Fishing the drive on last weekend and had a great time. Using whole menhaden my wife caughta 36" red and a nice sail. All I got was two big bull rays but a fun fight.... and not to bad battered and fried. Did notice alot of nice sheephead around pilings in the early morning. Ill post pics later. Time to try for a nice shark this weekend!


----------



## behappy79 (Sep 2, 2011)

i would love to catch a shark of any kind need a more experienced person to go with im having no luck at all on my own


----------



## GallantReflex (Mar 22, 2008)

What was battered and fried? The rays? :blink:


----------



## Kevinpagan (Apr 26, 2011)

Good report but i'm missing the photos of sail and other fish you did catch.

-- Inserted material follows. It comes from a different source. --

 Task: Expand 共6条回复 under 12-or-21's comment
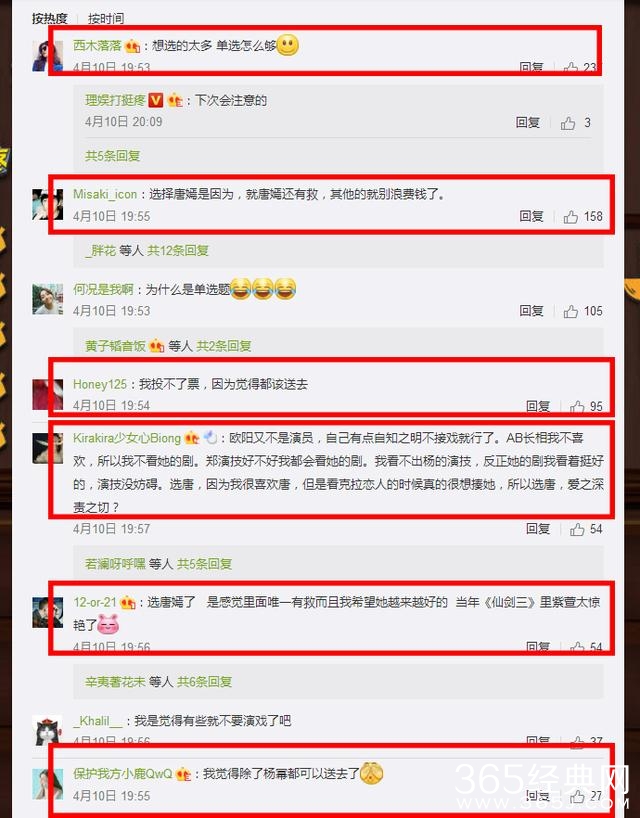coord(204,681)
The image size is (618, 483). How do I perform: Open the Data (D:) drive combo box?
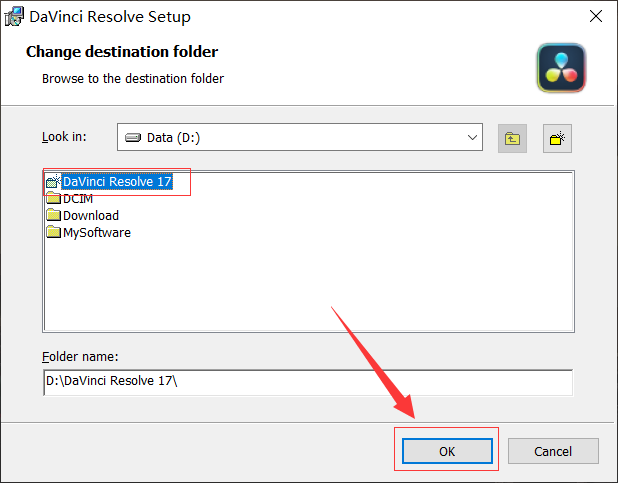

Please keep posting photos of your achievements

best of luck for your next day



---------------------------
miami fishing charters..boat rentals..deep sea fishing


----------



## nathan70 (Jul 12, 2011)

I would hope not a 36'' red??


----------



## rskechak (Apr 6, 2011)

Well my issue with the pics.... my laptop is down and all I have is this evo and when I go to upload them it wont let me open to search for the pics. Maybe I can load them on my profile. Ill try that and let you guys know.


----------



## Murphy's Law (Sep 27, 2007)

rskechak said:


> Well my issue with the pics.... my laptop is down and all I have is this evo and when I go to upload them it wont let me open to search for the pics. Maybe I can load them on my profile. Ill try that and let you guys know.


Use the app "forum runner" to view and post pic's on the forum. Much easier.

Sent from my HTC EVO 4G using Forum Runner


----------



## rskechak (Apr 6, 2011)

Thanks ill try that next time. But I got them loaded on my profile so go check em out their until I can get them posted here.


----------